EXERCISE BRIEF: In the entries below, some lines contain "agent"; work out how many and answer with the figure only.

EXERCISE INPUTS:
• • • • •

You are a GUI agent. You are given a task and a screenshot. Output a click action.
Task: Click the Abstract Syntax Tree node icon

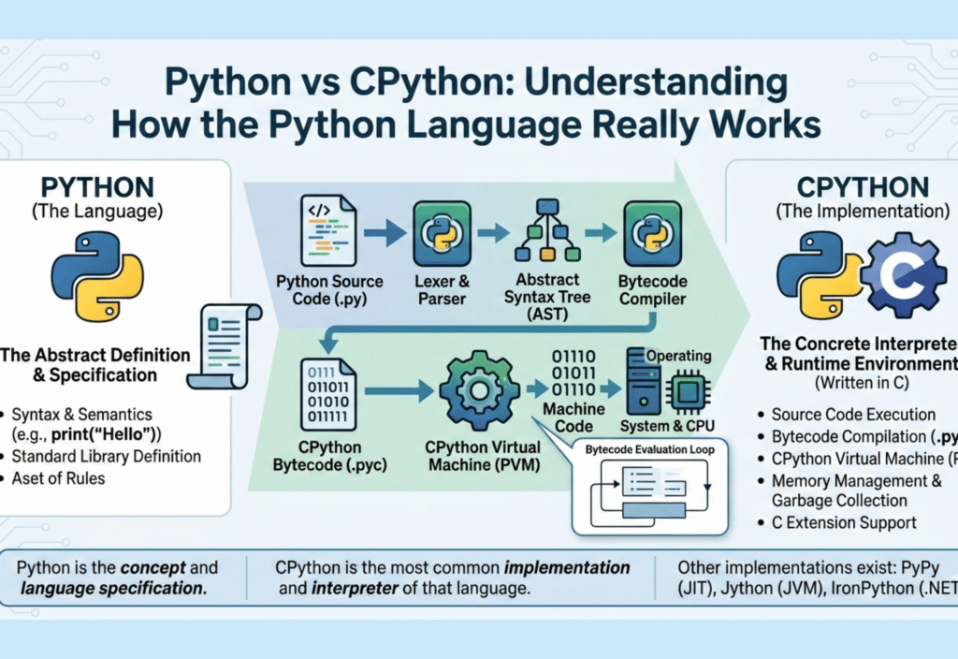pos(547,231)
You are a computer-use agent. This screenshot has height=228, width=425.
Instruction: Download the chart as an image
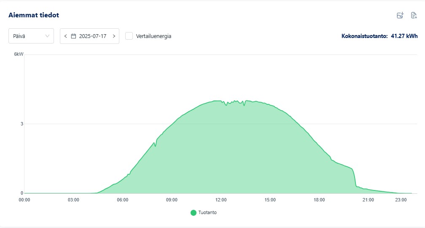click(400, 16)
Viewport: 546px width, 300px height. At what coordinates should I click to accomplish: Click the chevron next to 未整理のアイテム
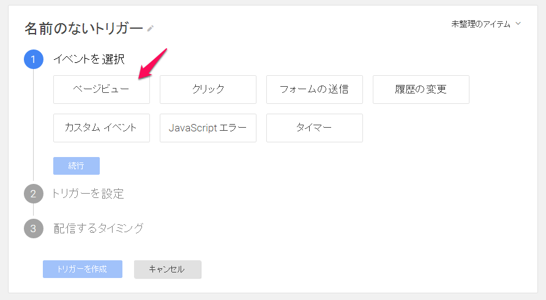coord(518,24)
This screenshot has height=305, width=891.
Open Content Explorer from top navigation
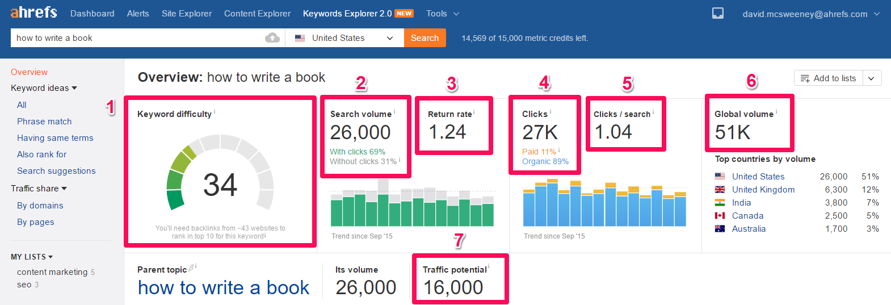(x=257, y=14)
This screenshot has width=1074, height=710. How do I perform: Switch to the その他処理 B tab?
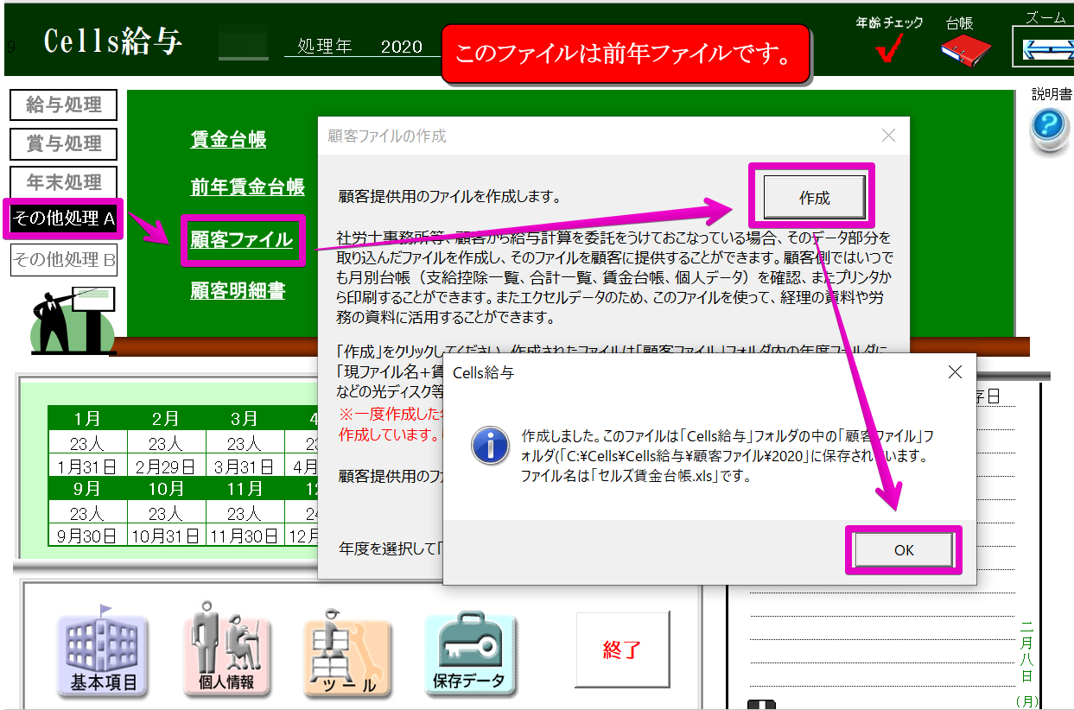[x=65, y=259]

• • • • •

RESPONSE BELOW: 2